I wanted that surprise element and wanted to be openly criticised. I feel that people are unforgiving when you start something new, and at the age of 50, I’m risking my money, time, everything to pursue something new. People at film festivals assumed that the film is going to be about food. They underlined things like, ”Saree ki dukan pe saree bech rahe ho, usko modern update karke” (you are selling updated, modern versions of sarees at a saree store). But I wanted to shock people, and that too with one of the biggest Indian actors (Neena Gupta) in the lead role.

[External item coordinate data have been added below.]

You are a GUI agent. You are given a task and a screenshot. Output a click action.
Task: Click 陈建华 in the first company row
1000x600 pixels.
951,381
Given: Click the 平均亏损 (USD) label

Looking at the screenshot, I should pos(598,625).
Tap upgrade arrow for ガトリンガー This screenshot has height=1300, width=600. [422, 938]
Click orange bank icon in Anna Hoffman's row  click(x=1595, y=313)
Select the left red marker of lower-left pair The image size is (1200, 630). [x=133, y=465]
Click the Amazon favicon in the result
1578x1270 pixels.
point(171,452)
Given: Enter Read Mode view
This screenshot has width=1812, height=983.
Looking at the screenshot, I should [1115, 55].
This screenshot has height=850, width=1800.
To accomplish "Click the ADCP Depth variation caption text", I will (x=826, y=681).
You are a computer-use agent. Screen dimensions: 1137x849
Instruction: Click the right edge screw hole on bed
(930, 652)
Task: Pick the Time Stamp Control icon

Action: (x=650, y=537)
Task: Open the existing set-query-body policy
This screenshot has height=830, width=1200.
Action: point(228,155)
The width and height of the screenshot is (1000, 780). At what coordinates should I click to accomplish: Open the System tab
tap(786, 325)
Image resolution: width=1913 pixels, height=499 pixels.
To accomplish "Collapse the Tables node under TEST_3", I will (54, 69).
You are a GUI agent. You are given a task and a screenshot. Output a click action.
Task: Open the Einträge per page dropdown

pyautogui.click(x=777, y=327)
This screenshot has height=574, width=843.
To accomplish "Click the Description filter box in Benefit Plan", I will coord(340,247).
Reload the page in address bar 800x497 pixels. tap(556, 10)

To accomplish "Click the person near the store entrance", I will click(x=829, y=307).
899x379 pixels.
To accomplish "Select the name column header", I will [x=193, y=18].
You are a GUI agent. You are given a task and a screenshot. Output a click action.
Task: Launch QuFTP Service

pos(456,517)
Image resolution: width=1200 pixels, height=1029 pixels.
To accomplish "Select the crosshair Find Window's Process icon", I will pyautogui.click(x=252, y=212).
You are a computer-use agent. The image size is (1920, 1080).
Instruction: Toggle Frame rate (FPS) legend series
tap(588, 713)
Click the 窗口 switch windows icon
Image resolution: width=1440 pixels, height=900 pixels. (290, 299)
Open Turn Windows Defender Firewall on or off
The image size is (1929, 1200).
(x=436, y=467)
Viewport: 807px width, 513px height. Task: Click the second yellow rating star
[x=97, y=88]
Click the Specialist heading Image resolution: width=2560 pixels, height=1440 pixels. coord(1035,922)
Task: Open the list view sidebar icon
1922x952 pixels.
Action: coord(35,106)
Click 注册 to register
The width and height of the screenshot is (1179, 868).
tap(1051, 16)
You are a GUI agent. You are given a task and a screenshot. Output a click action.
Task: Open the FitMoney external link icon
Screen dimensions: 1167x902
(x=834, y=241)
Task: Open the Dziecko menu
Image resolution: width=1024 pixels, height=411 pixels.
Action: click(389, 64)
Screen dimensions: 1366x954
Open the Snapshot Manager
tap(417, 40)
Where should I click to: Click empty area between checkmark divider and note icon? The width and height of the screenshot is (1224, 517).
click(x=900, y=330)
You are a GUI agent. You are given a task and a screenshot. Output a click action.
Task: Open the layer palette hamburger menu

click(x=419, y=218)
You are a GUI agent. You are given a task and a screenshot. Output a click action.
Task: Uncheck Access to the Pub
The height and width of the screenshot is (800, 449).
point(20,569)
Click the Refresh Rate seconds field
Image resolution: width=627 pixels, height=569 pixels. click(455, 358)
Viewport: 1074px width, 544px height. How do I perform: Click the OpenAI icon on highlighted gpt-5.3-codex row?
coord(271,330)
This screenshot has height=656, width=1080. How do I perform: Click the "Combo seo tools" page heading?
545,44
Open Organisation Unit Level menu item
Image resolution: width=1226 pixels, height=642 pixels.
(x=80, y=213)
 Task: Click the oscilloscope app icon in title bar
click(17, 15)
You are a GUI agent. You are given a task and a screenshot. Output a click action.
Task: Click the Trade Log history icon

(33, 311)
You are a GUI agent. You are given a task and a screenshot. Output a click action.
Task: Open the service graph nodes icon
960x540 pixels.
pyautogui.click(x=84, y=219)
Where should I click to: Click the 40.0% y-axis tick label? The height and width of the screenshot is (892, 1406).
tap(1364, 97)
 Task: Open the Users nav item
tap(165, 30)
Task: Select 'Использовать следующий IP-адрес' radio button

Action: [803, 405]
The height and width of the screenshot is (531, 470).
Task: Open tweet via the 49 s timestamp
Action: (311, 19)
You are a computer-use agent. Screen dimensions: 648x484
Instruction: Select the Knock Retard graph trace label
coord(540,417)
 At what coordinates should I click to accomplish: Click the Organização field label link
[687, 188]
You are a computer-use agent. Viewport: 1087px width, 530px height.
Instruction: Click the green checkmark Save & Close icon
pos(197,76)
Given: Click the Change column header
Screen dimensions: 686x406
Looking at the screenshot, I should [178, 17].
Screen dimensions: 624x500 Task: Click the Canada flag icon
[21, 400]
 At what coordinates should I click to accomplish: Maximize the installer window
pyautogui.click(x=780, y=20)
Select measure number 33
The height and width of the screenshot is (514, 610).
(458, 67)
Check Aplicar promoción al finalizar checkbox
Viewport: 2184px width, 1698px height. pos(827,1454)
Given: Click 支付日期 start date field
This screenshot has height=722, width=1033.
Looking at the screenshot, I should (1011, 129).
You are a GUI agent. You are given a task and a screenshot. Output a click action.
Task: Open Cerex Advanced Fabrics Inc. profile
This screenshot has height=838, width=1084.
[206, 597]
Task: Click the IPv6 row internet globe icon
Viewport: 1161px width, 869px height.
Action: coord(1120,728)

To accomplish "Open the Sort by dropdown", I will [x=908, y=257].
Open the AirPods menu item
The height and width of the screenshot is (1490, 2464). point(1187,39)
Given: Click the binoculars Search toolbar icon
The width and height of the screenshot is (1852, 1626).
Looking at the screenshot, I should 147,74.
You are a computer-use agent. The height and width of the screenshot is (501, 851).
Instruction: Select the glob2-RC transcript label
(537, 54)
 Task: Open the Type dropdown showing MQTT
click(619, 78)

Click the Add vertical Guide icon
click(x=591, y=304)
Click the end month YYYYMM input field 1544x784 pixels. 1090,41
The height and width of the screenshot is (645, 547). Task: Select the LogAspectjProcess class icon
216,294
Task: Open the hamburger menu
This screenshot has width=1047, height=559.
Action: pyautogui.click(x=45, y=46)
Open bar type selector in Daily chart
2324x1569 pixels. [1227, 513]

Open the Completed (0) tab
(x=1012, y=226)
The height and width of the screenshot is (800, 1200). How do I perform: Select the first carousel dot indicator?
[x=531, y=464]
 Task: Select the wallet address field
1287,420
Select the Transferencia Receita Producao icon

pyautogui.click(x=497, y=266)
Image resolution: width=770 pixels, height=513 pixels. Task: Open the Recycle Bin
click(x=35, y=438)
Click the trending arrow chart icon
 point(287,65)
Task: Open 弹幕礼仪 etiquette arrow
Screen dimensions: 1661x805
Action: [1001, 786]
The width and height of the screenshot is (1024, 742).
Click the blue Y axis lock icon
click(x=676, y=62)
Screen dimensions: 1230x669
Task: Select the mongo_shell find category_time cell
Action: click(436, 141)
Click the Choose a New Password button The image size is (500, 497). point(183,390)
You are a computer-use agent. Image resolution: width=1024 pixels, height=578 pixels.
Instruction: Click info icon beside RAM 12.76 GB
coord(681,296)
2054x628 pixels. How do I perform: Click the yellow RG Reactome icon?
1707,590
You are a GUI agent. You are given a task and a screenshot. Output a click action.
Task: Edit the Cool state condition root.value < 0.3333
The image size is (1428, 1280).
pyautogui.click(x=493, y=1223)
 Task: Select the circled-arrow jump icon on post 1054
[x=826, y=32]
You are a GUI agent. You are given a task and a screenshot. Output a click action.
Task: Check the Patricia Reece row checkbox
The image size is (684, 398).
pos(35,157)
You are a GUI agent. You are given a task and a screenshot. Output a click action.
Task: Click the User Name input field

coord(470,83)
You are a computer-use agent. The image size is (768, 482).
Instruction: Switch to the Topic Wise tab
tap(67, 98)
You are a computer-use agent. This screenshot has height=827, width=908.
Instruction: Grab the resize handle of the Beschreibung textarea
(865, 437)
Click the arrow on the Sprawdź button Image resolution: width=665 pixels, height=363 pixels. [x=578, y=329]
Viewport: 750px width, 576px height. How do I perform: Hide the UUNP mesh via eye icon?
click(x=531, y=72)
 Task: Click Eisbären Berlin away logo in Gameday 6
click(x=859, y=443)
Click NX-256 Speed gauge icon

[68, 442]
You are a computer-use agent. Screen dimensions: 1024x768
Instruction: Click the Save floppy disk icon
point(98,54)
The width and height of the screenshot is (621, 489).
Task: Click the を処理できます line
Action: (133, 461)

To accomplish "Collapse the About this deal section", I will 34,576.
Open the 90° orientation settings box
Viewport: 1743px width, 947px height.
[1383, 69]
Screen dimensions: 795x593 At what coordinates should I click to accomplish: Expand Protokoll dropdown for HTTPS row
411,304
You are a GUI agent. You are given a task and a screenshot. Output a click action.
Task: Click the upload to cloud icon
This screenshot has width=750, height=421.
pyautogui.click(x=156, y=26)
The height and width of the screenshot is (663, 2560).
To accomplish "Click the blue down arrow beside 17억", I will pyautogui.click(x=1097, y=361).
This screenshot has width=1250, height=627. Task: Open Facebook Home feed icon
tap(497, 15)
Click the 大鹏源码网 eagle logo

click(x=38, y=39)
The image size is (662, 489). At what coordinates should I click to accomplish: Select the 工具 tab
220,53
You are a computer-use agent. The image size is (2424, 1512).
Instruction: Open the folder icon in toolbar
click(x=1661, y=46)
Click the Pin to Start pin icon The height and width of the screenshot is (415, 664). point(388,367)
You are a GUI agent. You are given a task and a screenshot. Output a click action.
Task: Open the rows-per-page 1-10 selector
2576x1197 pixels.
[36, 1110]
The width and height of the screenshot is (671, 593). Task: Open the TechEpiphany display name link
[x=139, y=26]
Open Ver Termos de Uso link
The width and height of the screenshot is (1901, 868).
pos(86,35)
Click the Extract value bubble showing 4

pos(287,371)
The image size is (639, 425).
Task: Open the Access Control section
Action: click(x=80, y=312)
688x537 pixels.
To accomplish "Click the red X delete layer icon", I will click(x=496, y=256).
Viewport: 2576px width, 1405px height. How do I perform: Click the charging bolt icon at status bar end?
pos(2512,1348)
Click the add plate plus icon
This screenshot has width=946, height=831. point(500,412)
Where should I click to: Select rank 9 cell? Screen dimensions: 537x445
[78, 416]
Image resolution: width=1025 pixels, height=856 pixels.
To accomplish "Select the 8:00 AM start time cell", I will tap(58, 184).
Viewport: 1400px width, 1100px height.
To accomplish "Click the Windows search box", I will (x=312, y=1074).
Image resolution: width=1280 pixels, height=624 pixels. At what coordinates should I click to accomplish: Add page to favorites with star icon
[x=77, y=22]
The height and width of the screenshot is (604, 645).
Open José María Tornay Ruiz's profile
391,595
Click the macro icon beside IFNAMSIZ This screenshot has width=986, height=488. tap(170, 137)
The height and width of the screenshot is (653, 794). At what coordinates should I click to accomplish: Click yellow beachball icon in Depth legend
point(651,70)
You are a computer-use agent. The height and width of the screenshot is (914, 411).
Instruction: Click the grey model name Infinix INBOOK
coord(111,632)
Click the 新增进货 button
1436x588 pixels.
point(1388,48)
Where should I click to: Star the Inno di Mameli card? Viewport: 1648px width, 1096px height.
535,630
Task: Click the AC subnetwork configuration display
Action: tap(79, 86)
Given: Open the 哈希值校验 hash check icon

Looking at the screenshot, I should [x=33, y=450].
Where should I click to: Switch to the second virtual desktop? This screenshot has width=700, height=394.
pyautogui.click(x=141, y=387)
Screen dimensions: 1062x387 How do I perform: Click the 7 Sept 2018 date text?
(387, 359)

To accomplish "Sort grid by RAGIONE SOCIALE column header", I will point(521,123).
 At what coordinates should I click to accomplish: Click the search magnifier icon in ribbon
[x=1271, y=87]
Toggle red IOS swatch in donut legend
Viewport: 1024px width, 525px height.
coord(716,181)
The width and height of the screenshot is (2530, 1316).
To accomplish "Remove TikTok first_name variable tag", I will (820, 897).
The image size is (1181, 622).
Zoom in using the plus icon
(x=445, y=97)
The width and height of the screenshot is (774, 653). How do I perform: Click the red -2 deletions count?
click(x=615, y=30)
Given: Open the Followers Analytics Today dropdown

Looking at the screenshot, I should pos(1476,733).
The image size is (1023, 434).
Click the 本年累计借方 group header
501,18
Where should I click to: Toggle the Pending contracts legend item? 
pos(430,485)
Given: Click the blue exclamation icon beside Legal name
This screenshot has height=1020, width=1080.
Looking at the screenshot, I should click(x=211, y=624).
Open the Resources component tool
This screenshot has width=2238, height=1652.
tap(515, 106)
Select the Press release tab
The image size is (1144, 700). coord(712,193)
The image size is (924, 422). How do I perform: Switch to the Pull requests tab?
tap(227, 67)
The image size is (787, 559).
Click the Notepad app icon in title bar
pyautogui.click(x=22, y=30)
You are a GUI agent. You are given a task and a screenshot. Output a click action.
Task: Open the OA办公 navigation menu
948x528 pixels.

This risk you took led you to the Oscars. How does it feel?
Isn’t it amazing! You know I do everything uncover. Even now, my accountant tells me that we have 31 projects in the pipeline. In this pandemic, I got a chance to focus on different projects, but I was mainly focused on the Feed India initiative.
However, the initial shock of the film was so high when Neena Gupta announced it via an Instagram post, tagging me in it. People started commenting, ”You’ve tagged the wrong Vikas Khanna because he’s a chef, not a filmmaker.” That shock element is important to me.
Here, to be on the top of your game and still take a risk, peppered with scrutiny and criticism, is crucial. But the story is too close to me, and I had to make it myself.
The most challenging aspect of The Last Color?
We shot the movie in parts as it’s an expensive movie in comparison to a small film. Even the final scene took more than 200 people to shoot. For me, the deal was if I had taken this leap in my career, we had to be all-in. It’s not a half-hearted movie.
How was it working with Neena Gupta? Was she always your first choice for this role?
The screenplay was written for her. I’m a big fan of her movie, The Threshold (2015) and she knows this.
I reached out to Anupam Kher, whom I see as my elder brother, to introduce me to Neena Gupta, and he said, ”She knows you, just message her”. At that point, she was shooting for Badhaai Ho (2018) and was busy. I reached out to her, and she asked me to visit her in the morning. Following that, I gave her the crux of the movie and told her about the climax scene. Teary-eyed, she said, ”Just give me the dates, and I’ll do it. You have me 100%”.
Did you get into filmmaking because you wanted to do something new, or was it always your passion?
I was passionate about the story and reached out to some people in Mumbai. Many told me that the movie doesn’t make sense as it lacks a male character. In this film, the male character is colour. Throughout the movie, there is no loose cannon. It has the precision of Michelin-star level cooking. You know the elements, and when you start plating the food, everything falls into place.
What makes you feel more in control — being a chef or a filmmaker?
Chef, of course. Thirty years of control. Nonetheless, filmmaking and running a Michelin-star restaurant are also very similar I feel. It is all about planning. For the film, we were shooting in natural light (from dawn till 9:00 am and from dusk till 6:30 am); the light is mostly golden. Even the scenes were based on light.
It’s like running a restaurant. Order stuff, plan the structure and design — that’s your set — and hire people that become your crew. The back of the house prepares the food (directors, writers, producers, etc.) and the front of the house executes the presentation (actors). We have to be on our toes to ensure the dish arrives at the table at the perfect temperature.
What do you expect viewers to take away from the film?
Change is a good thing. Sometimes it takes effort to rewrite norms and traditions. The movie exhibits a very inclusive thought process.
Tell us about Feed India initiative that you started in 2020 amid the pandemic.
I’ve always been conscious about what’s going on in the society regarding fundraisers and close-knit NGOs. I offer my cooking as well to different events as it helps raise money.
We launched this initiative in March because we saw a different kind of crisis in India — the pandemic of hunger. Soon I started connecting the dots through my social media from places that need food to people who can help deliver. Eventually, I got sponsors on board, and NDRF (National Disaster Response Force) also came on board, and a few days ago, we crossed 54 million emails.